* [Collection entries]
================================

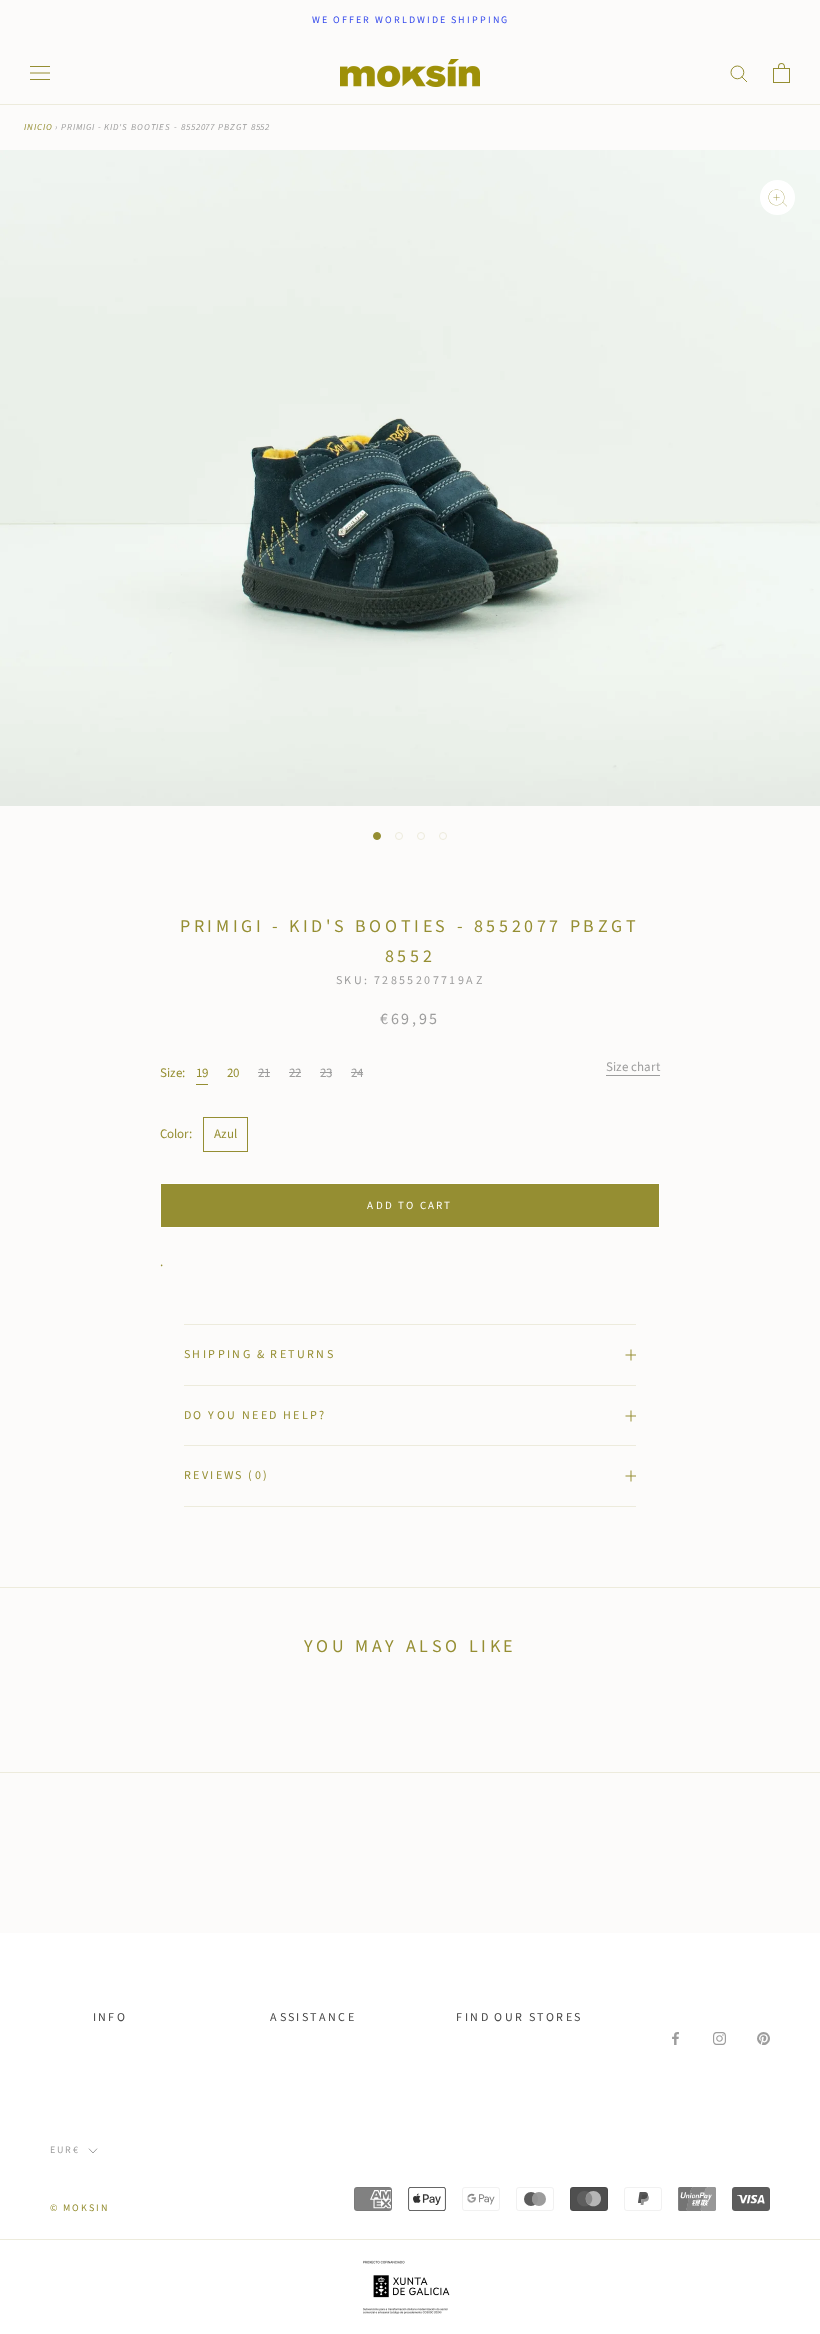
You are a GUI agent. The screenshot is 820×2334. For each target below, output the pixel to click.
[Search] (739, 72)
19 (202, 1073)
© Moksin (79, 2208)
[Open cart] (781, 73)
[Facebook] (675, 2038)
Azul (225, 1134)
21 (264, 1073)
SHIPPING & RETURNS (259, 1354)
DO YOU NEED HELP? (255, 1415)
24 (357, 1073)
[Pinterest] (763, 2038)
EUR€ (65, 2150)
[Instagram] (719, 2038)
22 (295, 1073)
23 (326, 1073)
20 (233, 1073)
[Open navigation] (40, 73)
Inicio (38, 127)
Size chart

================================

* [TASK DIRECTIONS] Leaving the pictures aside, output each entry above exactly as written.

* [ANSWER FOR THIS EXERCISE]
You are a GUI agent. The screenshot is 820×2334. For each target below, output the pixel to click.
[Search] (739, 72)
19 (202, 1073)
© Moksin (79, 2208)
[Open cart] (781, 73)
[Facebook] (675, 2038)
Azul (225, 1134)
21 (264, 1073)
SHIPPING & RETURNS (259, 1354)
DO YOU NEED HELP? (255, 1415)
24 (357, 1073)
[Pinterest] (763, 2038)
EUR€ (65, 2150)
[Instagram] (719, 2038)
22 (295, 1073)
23 (326, 1073)
20 (233, 1073)
[Open navigation] (40, 73)
Inicio (38, 127)
Size chart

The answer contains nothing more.